-- BEGIN --
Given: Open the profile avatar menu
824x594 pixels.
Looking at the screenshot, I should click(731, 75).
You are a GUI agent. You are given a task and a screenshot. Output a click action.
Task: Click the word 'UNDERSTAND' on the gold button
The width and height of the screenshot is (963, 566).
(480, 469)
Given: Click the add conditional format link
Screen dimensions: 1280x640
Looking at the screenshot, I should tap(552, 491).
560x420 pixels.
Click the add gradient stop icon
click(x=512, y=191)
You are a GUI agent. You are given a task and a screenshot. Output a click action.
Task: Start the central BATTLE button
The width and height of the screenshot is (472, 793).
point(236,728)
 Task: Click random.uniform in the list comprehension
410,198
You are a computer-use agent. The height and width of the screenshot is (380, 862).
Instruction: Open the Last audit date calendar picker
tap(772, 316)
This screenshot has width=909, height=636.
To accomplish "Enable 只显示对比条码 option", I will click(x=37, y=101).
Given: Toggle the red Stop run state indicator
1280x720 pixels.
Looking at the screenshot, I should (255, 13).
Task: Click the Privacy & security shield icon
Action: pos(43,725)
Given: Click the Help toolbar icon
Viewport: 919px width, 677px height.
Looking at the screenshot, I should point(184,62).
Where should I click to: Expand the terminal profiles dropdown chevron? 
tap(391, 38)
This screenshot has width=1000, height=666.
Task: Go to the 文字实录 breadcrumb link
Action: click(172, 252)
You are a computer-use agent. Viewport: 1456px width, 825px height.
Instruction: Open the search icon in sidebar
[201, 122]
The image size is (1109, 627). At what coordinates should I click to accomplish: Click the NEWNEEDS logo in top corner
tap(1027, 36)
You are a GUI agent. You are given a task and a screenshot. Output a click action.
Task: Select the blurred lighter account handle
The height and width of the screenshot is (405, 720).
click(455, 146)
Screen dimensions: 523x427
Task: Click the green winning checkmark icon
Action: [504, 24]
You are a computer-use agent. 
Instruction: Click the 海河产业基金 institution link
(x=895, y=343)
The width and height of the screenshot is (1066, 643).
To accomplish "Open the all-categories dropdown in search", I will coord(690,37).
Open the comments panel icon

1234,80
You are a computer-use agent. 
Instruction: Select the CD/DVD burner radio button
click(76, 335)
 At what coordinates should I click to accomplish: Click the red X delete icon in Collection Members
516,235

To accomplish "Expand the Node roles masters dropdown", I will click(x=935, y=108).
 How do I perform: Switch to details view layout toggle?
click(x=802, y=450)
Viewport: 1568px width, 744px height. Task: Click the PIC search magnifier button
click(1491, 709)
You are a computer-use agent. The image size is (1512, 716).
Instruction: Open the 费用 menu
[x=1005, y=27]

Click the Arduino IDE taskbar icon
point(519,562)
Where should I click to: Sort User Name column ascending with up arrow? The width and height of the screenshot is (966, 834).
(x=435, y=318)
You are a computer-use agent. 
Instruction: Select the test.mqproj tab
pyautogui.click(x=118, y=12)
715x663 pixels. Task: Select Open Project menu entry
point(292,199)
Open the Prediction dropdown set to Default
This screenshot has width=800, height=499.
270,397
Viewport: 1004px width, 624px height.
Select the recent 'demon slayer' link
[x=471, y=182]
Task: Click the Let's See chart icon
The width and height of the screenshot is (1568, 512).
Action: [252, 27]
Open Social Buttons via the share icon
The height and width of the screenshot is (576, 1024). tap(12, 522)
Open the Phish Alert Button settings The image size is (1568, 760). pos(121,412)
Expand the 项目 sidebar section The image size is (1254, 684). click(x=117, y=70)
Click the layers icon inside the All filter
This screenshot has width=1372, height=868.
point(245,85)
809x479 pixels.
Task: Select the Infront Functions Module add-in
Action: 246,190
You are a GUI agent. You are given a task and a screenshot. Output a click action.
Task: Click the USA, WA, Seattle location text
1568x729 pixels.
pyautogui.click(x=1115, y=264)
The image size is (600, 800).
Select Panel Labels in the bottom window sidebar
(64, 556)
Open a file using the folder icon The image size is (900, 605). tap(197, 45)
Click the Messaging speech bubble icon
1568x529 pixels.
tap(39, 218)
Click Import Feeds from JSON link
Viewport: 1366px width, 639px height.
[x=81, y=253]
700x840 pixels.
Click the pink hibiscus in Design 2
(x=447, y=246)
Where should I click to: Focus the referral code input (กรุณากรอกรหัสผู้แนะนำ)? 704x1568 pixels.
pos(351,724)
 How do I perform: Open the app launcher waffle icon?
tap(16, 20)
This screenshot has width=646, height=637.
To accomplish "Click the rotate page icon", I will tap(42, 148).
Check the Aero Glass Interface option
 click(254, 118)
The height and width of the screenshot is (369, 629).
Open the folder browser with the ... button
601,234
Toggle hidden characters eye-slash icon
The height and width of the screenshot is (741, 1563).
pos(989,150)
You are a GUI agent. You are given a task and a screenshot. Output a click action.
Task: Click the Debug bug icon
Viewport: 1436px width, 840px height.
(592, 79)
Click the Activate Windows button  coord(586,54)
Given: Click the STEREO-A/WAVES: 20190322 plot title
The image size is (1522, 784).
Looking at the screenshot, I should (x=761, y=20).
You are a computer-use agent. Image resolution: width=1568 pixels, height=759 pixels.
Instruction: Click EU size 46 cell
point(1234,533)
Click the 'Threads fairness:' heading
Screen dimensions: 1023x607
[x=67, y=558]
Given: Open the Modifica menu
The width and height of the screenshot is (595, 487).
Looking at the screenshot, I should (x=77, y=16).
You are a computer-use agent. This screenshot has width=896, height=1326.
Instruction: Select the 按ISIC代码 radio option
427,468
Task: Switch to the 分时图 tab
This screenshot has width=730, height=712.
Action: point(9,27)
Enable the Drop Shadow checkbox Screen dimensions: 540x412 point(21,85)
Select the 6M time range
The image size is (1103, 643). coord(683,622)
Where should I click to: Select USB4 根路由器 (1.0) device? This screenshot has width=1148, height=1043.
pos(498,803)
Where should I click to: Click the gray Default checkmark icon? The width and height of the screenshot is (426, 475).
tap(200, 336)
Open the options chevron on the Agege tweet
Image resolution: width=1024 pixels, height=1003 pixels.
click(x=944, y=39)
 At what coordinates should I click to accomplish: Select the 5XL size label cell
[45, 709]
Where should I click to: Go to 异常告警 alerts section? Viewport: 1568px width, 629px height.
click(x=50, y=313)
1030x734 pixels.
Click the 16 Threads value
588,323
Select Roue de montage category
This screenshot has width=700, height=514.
-- END --
> **What the exercise asks**
Can you give the listing again with every "Where should I click to" switched to "Which spot should I press to" and everything else unchanged?

> **Correct response**
Given: Open the profile avatar menu
824x594 pixels.
Looking at the screenshot, I should click(731, 75).
You are a GUI agent. You are given a task and a screenshot. Output a click action.
Task: Click the word 'UNDERSTAND' on the gold button
The width and height of the screenshot is (963, 566).
(480, 469)
Given: Click the add conditional format link
Screen dimensions: 1280x640
Looking at the screenshot, I should tap(552, 491).
560x420 pixels.
Click the add gradient stop icon
click(x=512, y=191)
You are a GUI agent. You are given a task and a screenshot. Output a click action.
Task: Start the central BATTLE button
The width and height of the screenshot is (472, 793).
point(236,728)
 Task: Click random.uniform in the list comprehension
410,198
You are a computer-use agent. The height and width of the screenshot is (380, 862).
Instruction: Open the Last audit date calendar picker
tap(772, 316)
This screenshot has width=909, height=636.
To accomplish "Enable 只显示对比条码 option", I will click(x=37, y=101).
Given: Toggle the red Stop run state indicator
1280x720 pixels.
Looking at the screenshot, I should (255, 13).
Task: Click the Privacy & security shield icon
Action: pos(43,725)
Given: Click the Help toolbar icon
Viewport: 919px width, 677px height.
Looking at the screenshot, I should point(184,62).
Which spot should I press to: Expand the terminal profiles dropdown chevron? 
tap(391, 38)
This screenshot has width=1000, height=666.
Task: Go to the 文字实录 breadcrumb link
Action: click(172, 252)
You are a computer-use agent. Viewport: 1456px width, 825px height.
Instruction: Open the search icon in sidebar
[201, 122]
The image size is (1109, 627). At what coordinates should I click to accomplish: Click the NEWNEEDS logo in top corner
tap(1027, 36)
You are a GUI agent. You are given a task and a screenshot. Output a click action.
Task: Select the blurred lighter account handle
The height and width of the screenshot is (405, 720).
click(455, 146)
Screen dimensions: 523x427
Task: Click the green winning checkmark icon
Action: [504, 24]
You are a computer-use agent. 
Instruction: Click the 海河产业基金 institution link
(x=895, y=343)
The width and height of the screenshot is (1066, 643).
To accomplish "Open the all-categories dropdown in search", I will coord(690,37).
Open the comments panel icon

1234,80
You are a computer-use agent. 
Instruction: Select the CD/DVD burner radio button
click(76, 335)
 At what coordinates should I click to accomplish: Click the red X delete icon in Collection Members
516,235

To accomplish "Expand the Node roles masters dropdown", I will click(x=935, y=108).
 How do I perform: Switch to details view layout toggle?
click(x=802, y=450)
Viewport: 1568px width, 744px height. Task: Click the PIC search magnifier button
click(1491, 709)
You are a computer-use agent. The image size is (1512, 716).
Instruction: Open the 费用 menu
[x=1005, y=27]

Click the Arduino IDE taskbar icon
point(519,562)
Which spot should I press to: Sort User Name column ascending with up arrow? The width and height of the screenshot is (966, 834).
(x=435, y=318)
You are a computer-use agent. 
Instruction: Select the test.mqproj tab
pyautogui.click(x=118, y=12)
715x663 pixels. Task: Select Open Project menu entry
point(292,199)
Open the Prediction dropdown set to Default
This screenshot has width=800, height=499.
270,397
Viewport: 1004px width, 624px height.
Select the recent 'demon slayer' link
[x=471, y=182]
Task: Click the Let's See chart icon
The width and height of the screenshot is (1568, 512).
Action: [252, 27]
Open Social Buttons via the share icon
The height and width of the screenshot is (576, 1024). tap(12, 522)
Open the Phish Alert Button settings The image size is (1568, 760). pos(121,412)
Expand the 项目 sidebar section The image size is (1254, 684). click(x=117, y=70)
Click the layers icon inside the All filter
This screenshot has width=1372, height=868.
point(245,85)
809x479 pixels.
Task: Select the Infront Functions Module add-in
Action: 246,190
You are a GUI agent. You are given a task and a screenshot. Output a click action.
Task: Click the USA, WA, Seattle location text
1568x729 pixels.
pyautogui.click(x=1115, y=264)
The image size is (600, 800).
Select Panel Labels in the bottom window sidebar
(64, 556)
Open a file using the folder icon The image size is (900, 605). tap(197, 45)
Click the Messaging speech bubble icon
1568x529 pixels.
tap(39, 218)
Click Import Feeds from JSON link
Viewport: 1366px width, 639px height.
[x=81, y=253]
700x840 pixels.
Click the pink hibiscus in Design 2
(x=447, y=246)
Which spot should I press to: Focus the referral code input (กรุณากรอกรหัสผู้แนะนำ)? 704x1568 pixels.
pos(351,724)
 How do I perform: Open the app launcher waffle icon?
tap(16, 20)
This screenshot has width=646, height=637.
To accomplish "Click the rotate page icon", I will tap(42, 148).
Check the Aero Glass Interface option
 click(254, 118)
The height and width of the screenshot is (369, 629).
Open the folder browser with the ... button
601,234
Toggle hidden characters eye-slash icon
The height and width of the screenshot is (741, 1563).
pos(989,150)
You are a GUI agent. You are given a task and a screenshot. Output a click action.
Task: Click the Debug bug icon
Viewport: 1436px width, 840px height.
(592, 79)
Click the Activate Windows button  coord(586,54)
Given: Click the STEREO-A/WAVES: 20190322 plot title
The image size is (1522, 784).
Looking at the screenshot, I should (x=761, y=20).
You are a computer-use agent. Image resolution: width=1568 pixels, height=759 pixels.
Instruction: Click EU size 46 cell
point(1234,533)
Click the 'Threads fairness:' heading
Screen dimensions: 1023x607
[x=67, y=558]
Given: Open the Modifica menu
The width and height of the screenshot is (595, 487).
Looking at the screenshot, I should (x=77, y=16).
You are a computer-use agent. This screenshot has width=896, height=1326.
Instruction: Select the 按ISIC代码 radio option
427,468
Task: Switch to the 分时图 tab
This screenshot has width=730, height=712.
Action: point(9,27)
Enable the Drop Shadow checkbox Screen dimensions: 540x412 point(21,85)
Select the 6M time range
The image size is (1103, 643). coord(683,622)
Which spot should I press to: Select USB4 根路由器 (1.0) device? This screenshot has width=1148, height=1043.
pos(498,803)
Which spot should I press to: Click the gray Default checkmark icon? The width and height of the screenshot is (426, 475).
tap(200, 336)
Open the options chevron on the Agege tweet
Image resolution: width=1024 pixels, height=1003 pixels.
click(x=944, y=39)
 At what coordinates should I click to accomplish: Select the 5XL size label cell
[45, 709]
Which spot should I press to: Go to 异常告警 alerts section? Viewport: 1568px width, 629px height.
click(x=50, y=313)
1030x734 pixels.
Click the 16 Threads value
588,323
Select Roue de montage category
This screenshot has width=700, height=514.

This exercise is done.